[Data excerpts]

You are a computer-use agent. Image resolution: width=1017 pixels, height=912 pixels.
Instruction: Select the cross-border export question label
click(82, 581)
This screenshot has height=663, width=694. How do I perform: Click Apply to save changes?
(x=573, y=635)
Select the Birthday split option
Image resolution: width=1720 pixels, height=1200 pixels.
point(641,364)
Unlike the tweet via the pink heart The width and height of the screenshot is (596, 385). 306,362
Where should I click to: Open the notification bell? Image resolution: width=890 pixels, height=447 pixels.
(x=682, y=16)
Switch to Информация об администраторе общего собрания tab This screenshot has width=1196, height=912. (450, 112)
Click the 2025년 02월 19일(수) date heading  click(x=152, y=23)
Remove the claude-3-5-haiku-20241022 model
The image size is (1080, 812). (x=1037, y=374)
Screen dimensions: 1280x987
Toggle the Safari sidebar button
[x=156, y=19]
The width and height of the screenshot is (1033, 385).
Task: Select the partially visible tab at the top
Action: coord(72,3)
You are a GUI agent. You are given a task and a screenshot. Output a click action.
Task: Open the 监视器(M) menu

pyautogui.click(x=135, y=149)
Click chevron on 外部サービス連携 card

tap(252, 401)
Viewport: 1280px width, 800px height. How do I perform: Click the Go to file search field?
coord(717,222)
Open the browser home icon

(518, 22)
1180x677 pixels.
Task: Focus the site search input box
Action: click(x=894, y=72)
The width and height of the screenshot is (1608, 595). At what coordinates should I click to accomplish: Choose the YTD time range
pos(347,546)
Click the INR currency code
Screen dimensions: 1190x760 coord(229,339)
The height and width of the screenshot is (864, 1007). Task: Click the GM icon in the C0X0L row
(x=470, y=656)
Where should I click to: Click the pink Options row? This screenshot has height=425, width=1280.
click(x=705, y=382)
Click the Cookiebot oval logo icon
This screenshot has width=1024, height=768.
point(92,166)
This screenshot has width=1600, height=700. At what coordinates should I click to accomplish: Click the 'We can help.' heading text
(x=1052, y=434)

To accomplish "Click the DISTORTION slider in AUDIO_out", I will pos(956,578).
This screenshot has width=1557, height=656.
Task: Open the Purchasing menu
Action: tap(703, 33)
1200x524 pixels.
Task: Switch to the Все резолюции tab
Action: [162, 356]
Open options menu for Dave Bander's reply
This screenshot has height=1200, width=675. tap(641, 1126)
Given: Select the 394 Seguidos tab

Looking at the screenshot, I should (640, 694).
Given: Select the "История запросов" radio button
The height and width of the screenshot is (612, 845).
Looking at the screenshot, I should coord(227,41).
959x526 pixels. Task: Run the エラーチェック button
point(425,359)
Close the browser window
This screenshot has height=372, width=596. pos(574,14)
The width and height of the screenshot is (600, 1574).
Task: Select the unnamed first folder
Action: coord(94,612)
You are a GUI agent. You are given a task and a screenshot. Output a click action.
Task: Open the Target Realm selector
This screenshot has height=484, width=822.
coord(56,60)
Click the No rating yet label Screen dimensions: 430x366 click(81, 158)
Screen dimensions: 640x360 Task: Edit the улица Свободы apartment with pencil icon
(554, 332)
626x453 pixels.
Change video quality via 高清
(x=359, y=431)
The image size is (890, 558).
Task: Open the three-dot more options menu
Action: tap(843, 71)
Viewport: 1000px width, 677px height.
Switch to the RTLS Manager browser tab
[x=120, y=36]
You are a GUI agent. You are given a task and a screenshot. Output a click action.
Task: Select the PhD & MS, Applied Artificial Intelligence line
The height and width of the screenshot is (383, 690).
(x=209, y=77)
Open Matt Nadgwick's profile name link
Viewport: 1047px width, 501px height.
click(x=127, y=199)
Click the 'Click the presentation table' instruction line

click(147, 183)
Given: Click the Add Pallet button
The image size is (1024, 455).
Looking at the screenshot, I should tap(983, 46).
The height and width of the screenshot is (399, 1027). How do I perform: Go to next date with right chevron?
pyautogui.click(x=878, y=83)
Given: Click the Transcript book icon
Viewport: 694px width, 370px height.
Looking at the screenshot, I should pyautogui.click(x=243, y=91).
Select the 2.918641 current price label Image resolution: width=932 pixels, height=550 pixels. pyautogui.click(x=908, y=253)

» **Aim of the task**
Transcribe each entry verbatim, leaving none out.

» **Response to the exercise**
You are a computer-use agent. Image resolution: width=1017 pixels, height=912 pixels.
Instruction: Select the cross-border export question label
click(82, 581)
This screenshot has height=663, width=694. How do I perform: Click Apply to save changes?
(x=573, y=635)
Select the Birthday split option
Image resolution: width=1720 pixels, height=1200 pixels.
point(641,364)
Unlike the tweet via the pink heart The width and height of the screenshot is (596, 385). 306,362
Where should I click to: Open the notification bell? Image resolution: width=890 pixels, height=447 pixels.
(x=682, y=16)
Switch to Информация об администраторе общего собрания tab This screenshot has width=1196, height=912. (450, 112)
Click the 2025년 02월 19일(수) date heading  click(x=152, y=23)
Remove the claude-3-5-haiku-20241022 model
The image size is (1080, 812). (x=1037, y=374)
Screen dimensions: 1280x987
Toggle the Safari sidebar button
[x=156, y=19]
The width and height of the screenshot is (1033, 385).
Task: Select the partially visible tab at the top
Action: coord(72,3)
You are a GUI agent. You are given a task and a screenshot. Output a click action.
Task: Open the 监视器(M) menu

pyautogui.click(x=135, y=149)
Click chevron on 外部サービス連携 card

tap(252, 401)
Viewport: 1280px width, 800px height. How do I perform: Click the Go to file search field?
coord(717,222)
Open the browser home icon

(518, 22)
1180x677 pixels.
Task: Focus the site search input box
Action: click(x=894, y=72)
The width and height of the screenshot is (1608, 595). At what coordinates should I click to accomplish: Choose the YTD time range
pos(347,546)
Click the INR currency code
Screen dimensions: 1190x760 coord(229,339)
The height and width of the screenshot is (864, 1007). Task: Click the GM icon in the C0X0L row
(x=470, y=656)
Where should I click to: Click the pink Options row? This screenshot has height=425, width=1280.
click(x=705, y=382)
Click the Cookiebot oval logo icon
This screenshot has width=1024, height=768.
point(92,166)
This screenshot has width=1600, height=700. At what coordinates should I click to accomplish: Click the 'We can help.' heading text
(x=1052, y=434)

To accomplish "Click the DISTORTION slider in AUDIO_out", I will pos(956,578).
This screenshot has width=1557, height=656.
Task: Open the Purchasing menu
Action: tap(703, 33)
1200x524 pixels.
Task: Switch to the Все резолюции tab
Action: [162, 356]
Open options menu for Dave Bander's reply
This screenshot has height=1200, width=675. tap(641, 1126)
Given: Select the 394 Seguidos tab

Looking at the screenshot, I should (640, 694).
Given: Select the "История запросов" radio button
The height and width of the screenshot is (612, 845).
Looking at the screenshot, I should coord(227,41).
959x526 pixels. Task: Run the エラーチェック button
point(425,359)
Close the browser window
This screenshot has height=372, width=596. pos(574,14)
The width and height of the screenshot is (600, 1574).
Task: Select the unnamed first folder
Action: coord(94,612)
You are a GUI agent. You are given a task and a screenshot. Output a click action.
Task: Open the Target Realm selector
This screenshot has height=484, width=822.
coord(56,60)
Click the No rating yet label Screen dimensions: 430x366 click(81, 158)
Screen dimensions: 640x360 Task: Edit the улица Свободы apartment with pencil icon
(554, 332)
626x453 pixels.
Change video quality via 高清
(x=359, y=431)
The image size is (890, 558).
Task: Open the three-dot more options menu
Action: tap(843, 71)
Viewport: 1000px width, 677px height.
Switch to the RTLS Manager browser tab
[x=120, y=36]
You are a GUI agent. You are given a task and a screenshot. Output a click action.
Task: Select the PhD & MS, Applied Artificial Intelligence line
The height and width of the screenshot is (383, 690).
(x=209, y=77)
Open Matt Nadgwick's profile name link
Viewport: 1047px width, 501px height.
click(x=127, y=199)
Click the 'Click the presentation table' instruction line

click(147, 183)
Given: Click the Add Pallet button
The image size is (1024, 455).
Looking at the screenshot, I should tap(983, 46).
The height and width of the screenshot is (399, 1027). How do I perform: Go to next date with right chevron?
pyautogui.click(x=878, y=83)
Given: Click the Transcript book icon
Viewport: 694px width, 370px height.
Looking at the screenshot, I should pyautogui.click(x=243, y=91).
Select the 2.918641 current price label Image resolution: width=932 pixels, height=550 pixels. pyautogui.click(x=908, y=253)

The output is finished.